To build a fat JAR based on the latest version of this code, simply clone this repo and run sbt assembly
(SBT required)
For the use with Jupyter we recommend the Almond kernel.
import org.archive.webservices.sparkling._
import org.archive.webservices.sparkling.warc._
val warcs = WarcLoader.load("/path/to/warcs/*arc.gz")
val pages = warcs.filter(_.http.contains(h => h.status == 200 && h.mime.contains("text/html")))
RddUtil.saveAsTextFile(pages.flatMap(_.url), "page_urls.txt.gz")
The development of Sparkling has been driven by practical requirements. When I (Helge) started working at the Archive as the Web Data Engineer of the web group in August 2018, I also started working on this library, guided by the tasks that I was involved in, like:
For all of these, legacy code was available to me, describing the general processes. However, many of the existing implementations were unnecessarily complicated, consisted of a large number of independent files and tools, and were written in multiple languages (Pig, Python, Java/MR, ...), which made them difficult to read, debug, reuse and extend.

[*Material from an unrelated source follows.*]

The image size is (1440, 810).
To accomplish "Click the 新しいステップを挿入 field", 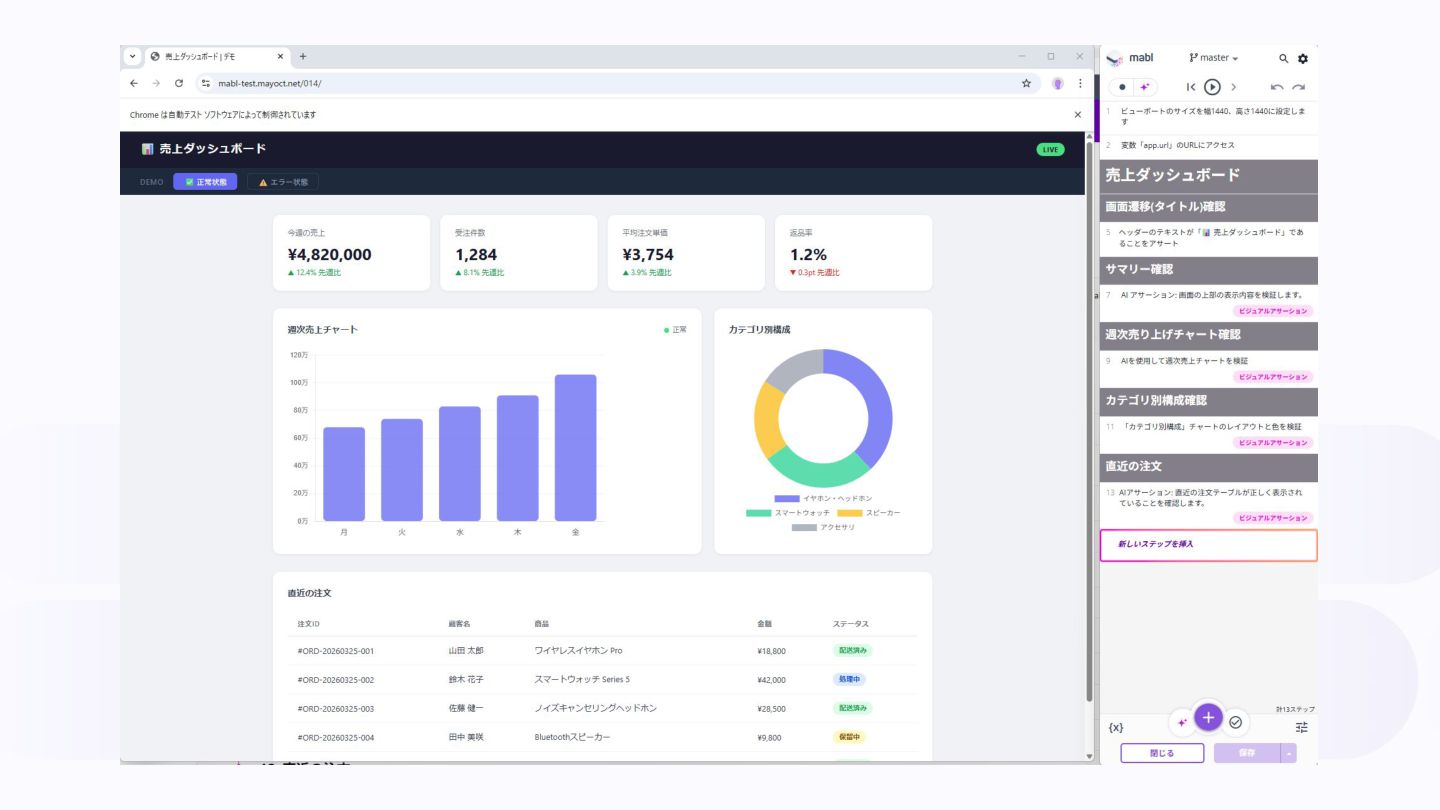I will [1208, 545].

Also, the code was not well optimized in terms of efficiency, for example, by simply scanning through all involved files from beginning to end, even if not required, without incorporating available indexes.
Therefore, I decided to review the code, understand how things work and reimplement them with a focus on simplicity and efficiency. The result of this work is Sparkling.

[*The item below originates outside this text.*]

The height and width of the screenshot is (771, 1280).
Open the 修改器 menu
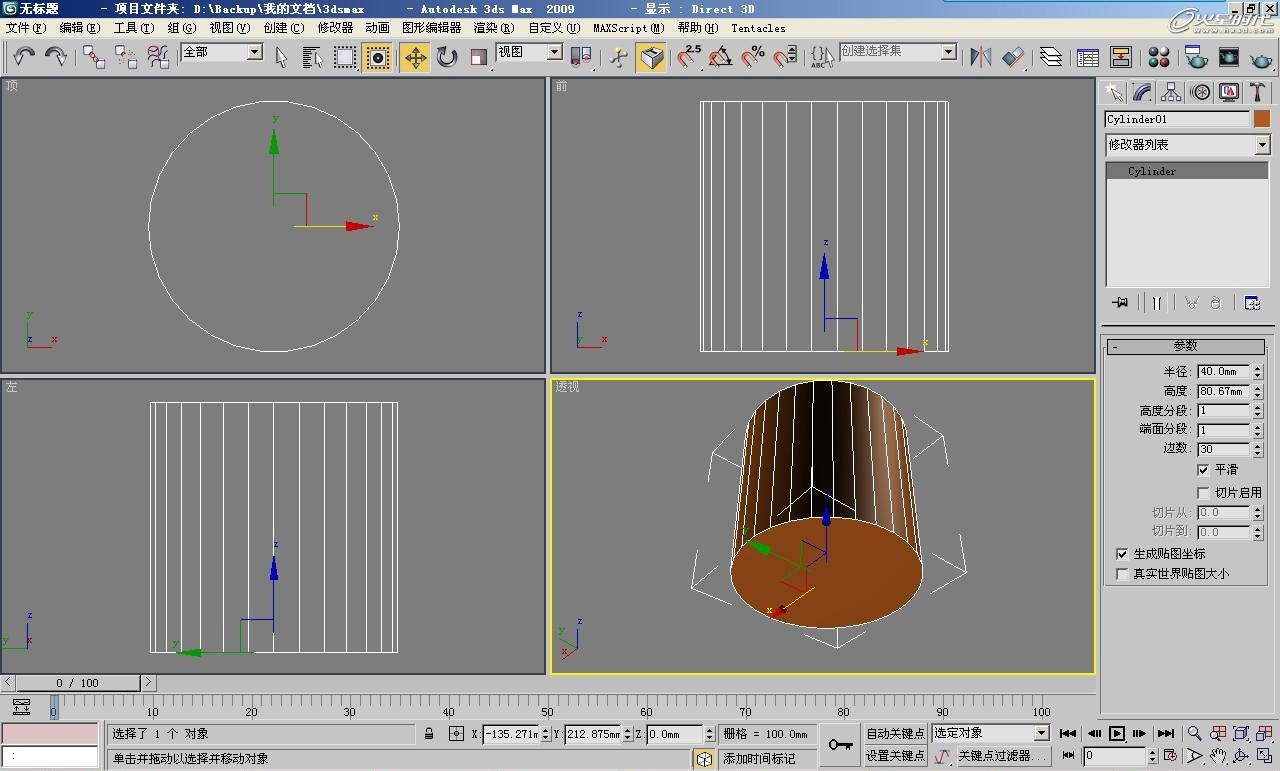pos(335,28)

Sparkling has been inspired by the early work on ArchiveSpark and some parts of the code were copied over initially. However, later, as Sparkling grew bigger and more feature-rich than ArchiveSpark, they switched sides and ArchiveSpark has now integrated Sparkling and is widely based on it. Today, ArchiveSpark can be considered a simplified and mostly declarative interface to the basic access and derivation functions with a descriptive data model and easy-to-use output format.